From dca006f308f4d65624bf3a438208a6231faf232d Mon Sep 17 00:00:00 2001
From: haowhsu-quic <quic_haowhsu@quicinc.com>
Date: Wed, 7 May 2025 17:38:02 +0800
Subject: [PATCH 2/2] add test coverage of cast op

---
 .../qualcomm/_passes/fuse_consecutive_cast.py   |  5 ++++-
 backends/qualcomm/tests/models.py               | 10 ++++++++++
 backends/qualcomm/tests/test_qnn_delegate.py    | 17 ++++++++++++++---
 3 files changed, 28 insertions(+), 4 deletions(-)
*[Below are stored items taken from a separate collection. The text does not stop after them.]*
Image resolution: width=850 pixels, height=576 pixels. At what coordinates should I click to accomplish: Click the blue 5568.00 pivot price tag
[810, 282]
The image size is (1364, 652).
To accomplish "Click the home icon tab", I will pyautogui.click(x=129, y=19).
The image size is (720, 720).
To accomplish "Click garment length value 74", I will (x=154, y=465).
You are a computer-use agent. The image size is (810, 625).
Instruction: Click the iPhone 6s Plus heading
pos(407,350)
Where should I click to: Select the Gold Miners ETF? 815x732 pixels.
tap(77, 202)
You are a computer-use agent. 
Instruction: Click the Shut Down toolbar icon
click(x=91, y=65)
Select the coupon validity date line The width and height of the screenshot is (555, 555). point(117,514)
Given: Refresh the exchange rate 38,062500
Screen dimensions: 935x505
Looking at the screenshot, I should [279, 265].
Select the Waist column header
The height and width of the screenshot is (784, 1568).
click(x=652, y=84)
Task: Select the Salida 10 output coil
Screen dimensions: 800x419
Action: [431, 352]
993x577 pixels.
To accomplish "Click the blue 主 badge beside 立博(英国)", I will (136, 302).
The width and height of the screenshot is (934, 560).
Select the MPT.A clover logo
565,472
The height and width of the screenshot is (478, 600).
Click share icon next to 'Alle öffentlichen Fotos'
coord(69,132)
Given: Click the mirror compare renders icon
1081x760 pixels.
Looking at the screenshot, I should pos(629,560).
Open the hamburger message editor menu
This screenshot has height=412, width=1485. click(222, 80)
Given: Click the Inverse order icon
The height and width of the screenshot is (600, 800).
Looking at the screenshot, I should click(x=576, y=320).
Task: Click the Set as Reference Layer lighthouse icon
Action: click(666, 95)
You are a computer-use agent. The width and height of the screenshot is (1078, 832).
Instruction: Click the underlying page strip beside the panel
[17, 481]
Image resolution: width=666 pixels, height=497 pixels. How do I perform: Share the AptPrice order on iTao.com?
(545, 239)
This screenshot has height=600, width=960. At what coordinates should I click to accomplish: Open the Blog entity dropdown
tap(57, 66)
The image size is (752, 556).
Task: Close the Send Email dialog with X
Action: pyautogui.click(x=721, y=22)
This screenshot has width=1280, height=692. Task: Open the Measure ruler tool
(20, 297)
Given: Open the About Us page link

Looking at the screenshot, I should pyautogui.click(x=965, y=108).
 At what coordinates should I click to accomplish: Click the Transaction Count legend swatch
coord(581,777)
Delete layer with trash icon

diff --git a/backends/qualcomm/_passes/fuse_consecutive_cast.py b/backends/qualcomm/_passes/fuse_consecutive_cast.py
index 6c27521a950..1b727ffd75b 100644
--- a/backends/qualcomm/_passes/fuse_consecutive_cast.py
+++ b/backends/qualcomm/_passes/fuse_consecutive_cast.py
@@ -74,7 +74,8 @@ def _canonicalize_cast(
                             clone_cast_node = graph.create_node(
                                 "call_function",
                                 exir_ops.edge.aten._to_copy.default,
-                                (n.args[0]),
+                                n.args,
+                                kwargs=n.kwargs,
                             )
                             clone_cast_node.meta = n.meta
                             users[i].replace_input_with(n, clone_cast_node)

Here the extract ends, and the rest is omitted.